Stored data entries:

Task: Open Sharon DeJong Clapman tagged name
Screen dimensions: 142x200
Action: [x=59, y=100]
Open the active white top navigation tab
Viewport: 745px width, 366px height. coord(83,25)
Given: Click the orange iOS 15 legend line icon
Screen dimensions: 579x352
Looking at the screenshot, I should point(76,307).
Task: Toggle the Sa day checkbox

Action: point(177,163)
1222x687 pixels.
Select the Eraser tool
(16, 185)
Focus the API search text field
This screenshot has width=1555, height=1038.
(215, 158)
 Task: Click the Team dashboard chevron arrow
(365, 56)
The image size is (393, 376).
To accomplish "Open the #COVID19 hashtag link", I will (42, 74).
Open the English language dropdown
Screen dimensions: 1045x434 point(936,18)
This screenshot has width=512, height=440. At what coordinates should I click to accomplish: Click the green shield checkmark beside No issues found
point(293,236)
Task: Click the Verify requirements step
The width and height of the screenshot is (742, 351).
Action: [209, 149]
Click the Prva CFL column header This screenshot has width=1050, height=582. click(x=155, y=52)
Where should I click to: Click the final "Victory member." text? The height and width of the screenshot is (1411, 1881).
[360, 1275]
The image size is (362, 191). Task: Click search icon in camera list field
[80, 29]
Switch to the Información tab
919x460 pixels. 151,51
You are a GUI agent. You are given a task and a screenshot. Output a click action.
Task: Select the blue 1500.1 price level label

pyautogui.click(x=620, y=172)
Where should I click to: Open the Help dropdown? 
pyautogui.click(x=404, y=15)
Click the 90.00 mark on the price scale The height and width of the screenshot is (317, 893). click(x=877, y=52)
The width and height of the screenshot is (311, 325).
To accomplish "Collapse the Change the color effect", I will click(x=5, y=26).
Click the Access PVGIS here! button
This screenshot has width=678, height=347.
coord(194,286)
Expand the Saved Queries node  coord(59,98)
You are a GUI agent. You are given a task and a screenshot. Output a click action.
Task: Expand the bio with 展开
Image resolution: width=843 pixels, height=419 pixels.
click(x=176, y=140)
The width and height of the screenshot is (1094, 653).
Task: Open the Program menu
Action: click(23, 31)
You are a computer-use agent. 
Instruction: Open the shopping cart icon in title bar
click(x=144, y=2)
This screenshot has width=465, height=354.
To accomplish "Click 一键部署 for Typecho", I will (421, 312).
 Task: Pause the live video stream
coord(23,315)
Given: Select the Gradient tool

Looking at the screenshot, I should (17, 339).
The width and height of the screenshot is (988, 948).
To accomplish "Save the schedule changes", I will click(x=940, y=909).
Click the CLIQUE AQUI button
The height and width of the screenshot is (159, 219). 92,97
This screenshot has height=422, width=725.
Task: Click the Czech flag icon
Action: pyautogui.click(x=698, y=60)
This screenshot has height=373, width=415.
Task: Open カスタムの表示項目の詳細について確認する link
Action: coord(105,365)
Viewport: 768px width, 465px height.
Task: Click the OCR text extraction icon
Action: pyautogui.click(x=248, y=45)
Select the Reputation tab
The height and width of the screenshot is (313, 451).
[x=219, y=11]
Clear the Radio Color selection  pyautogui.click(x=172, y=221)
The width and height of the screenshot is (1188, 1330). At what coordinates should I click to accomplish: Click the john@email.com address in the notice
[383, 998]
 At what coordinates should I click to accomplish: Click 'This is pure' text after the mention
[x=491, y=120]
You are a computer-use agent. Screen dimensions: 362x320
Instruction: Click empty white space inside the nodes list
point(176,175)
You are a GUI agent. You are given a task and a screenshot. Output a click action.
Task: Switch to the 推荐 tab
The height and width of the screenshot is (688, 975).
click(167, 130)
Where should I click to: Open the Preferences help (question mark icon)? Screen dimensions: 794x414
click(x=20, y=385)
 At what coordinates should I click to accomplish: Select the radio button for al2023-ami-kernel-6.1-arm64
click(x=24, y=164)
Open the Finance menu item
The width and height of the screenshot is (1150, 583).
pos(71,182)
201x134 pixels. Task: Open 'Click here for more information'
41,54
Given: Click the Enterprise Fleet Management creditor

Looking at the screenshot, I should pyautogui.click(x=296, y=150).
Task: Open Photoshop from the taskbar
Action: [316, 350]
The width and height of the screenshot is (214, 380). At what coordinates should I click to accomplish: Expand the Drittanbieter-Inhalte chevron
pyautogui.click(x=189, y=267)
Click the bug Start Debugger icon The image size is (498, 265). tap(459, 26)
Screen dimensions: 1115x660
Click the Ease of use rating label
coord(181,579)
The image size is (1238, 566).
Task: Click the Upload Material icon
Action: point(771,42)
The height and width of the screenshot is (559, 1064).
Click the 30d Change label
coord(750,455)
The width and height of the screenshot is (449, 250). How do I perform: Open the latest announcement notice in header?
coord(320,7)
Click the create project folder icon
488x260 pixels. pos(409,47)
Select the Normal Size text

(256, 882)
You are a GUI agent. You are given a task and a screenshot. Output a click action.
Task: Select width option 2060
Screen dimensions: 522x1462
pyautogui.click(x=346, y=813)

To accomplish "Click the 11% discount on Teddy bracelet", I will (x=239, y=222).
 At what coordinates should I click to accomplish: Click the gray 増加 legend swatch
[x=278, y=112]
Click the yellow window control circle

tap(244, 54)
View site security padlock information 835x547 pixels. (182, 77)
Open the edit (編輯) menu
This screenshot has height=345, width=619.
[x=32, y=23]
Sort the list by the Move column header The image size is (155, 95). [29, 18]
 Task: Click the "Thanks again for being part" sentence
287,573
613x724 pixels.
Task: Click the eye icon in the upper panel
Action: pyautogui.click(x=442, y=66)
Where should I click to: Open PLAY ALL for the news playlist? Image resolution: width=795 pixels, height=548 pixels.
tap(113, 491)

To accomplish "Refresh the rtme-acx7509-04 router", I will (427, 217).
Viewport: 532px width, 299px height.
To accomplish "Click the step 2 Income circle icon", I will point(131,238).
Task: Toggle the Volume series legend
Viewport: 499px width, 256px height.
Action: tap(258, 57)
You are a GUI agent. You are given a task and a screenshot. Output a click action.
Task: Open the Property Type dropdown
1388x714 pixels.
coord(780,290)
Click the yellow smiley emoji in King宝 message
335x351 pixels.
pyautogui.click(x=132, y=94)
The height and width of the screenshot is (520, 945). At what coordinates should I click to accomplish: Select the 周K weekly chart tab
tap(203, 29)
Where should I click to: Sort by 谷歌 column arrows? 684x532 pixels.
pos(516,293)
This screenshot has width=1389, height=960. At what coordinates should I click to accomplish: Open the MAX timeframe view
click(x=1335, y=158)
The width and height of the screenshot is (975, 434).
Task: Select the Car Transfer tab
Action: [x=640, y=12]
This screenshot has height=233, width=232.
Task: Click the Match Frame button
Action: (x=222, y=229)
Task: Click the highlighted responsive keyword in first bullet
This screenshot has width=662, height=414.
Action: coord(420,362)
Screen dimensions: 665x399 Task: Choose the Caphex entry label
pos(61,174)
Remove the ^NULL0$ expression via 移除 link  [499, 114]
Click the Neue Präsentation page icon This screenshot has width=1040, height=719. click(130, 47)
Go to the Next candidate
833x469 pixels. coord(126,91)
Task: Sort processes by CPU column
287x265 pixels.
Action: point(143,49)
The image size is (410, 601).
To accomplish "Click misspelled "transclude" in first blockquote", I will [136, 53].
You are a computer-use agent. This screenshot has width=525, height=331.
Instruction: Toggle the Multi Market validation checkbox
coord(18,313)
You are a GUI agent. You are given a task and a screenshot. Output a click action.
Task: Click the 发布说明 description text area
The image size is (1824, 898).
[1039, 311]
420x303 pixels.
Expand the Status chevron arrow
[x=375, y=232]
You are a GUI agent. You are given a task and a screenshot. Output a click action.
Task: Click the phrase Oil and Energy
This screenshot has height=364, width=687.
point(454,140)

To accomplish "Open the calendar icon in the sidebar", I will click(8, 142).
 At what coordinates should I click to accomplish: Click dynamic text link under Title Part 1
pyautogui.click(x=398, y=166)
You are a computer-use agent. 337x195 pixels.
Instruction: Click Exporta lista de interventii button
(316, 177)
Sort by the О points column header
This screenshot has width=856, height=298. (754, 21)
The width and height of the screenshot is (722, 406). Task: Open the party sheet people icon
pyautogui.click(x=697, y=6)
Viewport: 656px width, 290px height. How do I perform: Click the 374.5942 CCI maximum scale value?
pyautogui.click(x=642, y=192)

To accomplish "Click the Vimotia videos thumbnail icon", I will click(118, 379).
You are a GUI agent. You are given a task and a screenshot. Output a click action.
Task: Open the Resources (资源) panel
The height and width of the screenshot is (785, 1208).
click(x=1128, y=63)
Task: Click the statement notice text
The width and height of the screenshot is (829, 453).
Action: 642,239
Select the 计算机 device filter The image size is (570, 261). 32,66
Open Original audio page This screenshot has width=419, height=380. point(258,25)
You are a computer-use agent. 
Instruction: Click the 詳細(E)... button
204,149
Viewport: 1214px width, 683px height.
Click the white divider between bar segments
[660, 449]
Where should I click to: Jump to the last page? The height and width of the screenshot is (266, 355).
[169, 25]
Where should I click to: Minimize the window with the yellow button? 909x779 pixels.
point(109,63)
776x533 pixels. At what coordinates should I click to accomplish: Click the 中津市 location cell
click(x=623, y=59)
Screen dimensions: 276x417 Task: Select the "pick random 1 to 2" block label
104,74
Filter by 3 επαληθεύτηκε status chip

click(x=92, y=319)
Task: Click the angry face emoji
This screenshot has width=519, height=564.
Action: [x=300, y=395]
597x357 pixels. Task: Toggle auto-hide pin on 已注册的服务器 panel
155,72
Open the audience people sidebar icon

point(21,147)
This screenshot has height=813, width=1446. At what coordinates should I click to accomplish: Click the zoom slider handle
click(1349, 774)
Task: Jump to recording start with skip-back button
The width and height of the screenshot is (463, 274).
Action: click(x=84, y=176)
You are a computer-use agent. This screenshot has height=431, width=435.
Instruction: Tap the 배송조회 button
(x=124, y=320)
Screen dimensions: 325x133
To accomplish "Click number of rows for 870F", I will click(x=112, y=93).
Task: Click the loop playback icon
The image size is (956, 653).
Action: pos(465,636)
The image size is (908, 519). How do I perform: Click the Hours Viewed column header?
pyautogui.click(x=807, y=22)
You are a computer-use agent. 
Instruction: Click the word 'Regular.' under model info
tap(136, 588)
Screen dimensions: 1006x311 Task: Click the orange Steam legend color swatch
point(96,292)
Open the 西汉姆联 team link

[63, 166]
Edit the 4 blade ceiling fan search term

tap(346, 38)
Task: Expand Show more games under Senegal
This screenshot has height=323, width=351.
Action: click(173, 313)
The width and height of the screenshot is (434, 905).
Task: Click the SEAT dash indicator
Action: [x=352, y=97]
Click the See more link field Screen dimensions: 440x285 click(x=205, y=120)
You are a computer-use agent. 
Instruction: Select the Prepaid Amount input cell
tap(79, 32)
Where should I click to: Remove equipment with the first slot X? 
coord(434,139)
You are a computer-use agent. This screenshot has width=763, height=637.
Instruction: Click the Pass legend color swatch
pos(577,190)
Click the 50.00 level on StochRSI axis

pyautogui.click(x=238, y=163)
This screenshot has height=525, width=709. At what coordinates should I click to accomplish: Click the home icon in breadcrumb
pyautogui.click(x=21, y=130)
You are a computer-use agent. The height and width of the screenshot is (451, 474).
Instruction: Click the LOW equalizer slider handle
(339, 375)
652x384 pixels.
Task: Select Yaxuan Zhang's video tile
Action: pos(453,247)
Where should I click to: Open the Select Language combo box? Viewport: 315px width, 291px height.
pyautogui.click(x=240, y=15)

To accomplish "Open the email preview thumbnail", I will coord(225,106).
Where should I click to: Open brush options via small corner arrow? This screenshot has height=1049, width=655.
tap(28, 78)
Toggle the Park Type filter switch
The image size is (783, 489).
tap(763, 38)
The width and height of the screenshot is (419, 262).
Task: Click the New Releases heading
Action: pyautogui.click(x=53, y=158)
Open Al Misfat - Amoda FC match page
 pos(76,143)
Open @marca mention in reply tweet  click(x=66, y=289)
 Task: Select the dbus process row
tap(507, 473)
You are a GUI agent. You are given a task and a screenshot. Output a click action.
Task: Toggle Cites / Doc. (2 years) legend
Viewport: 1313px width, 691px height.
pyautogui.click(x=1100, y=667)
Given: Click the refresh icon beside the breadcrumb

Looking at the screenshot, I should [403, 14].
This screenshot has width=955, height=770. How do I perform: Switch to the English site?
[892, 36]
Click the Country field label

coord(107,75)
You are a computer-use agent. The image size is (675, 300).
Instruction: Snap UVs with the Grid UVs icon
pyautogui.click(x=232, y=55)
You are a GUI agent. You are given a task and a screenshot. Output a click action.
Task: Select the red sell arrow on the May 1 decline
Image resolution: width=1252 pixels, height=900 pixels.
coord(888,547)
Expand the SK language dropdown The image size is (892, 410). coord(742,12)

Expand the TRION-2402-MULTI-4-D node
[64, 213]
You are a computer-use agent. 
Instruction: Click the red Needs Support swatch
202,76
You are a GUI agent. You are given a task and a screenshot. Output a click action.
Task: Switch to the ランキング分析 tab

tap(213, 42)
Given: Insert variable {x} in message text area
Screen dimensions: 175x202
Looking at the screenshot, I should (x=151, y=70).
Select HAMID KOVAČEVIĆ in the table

**Problem:**
Of the lines above, copy each that contains "emoji".

**Solution:**
Click the yellow smiley emoji in King宝 message
Task: Click the angry face emoji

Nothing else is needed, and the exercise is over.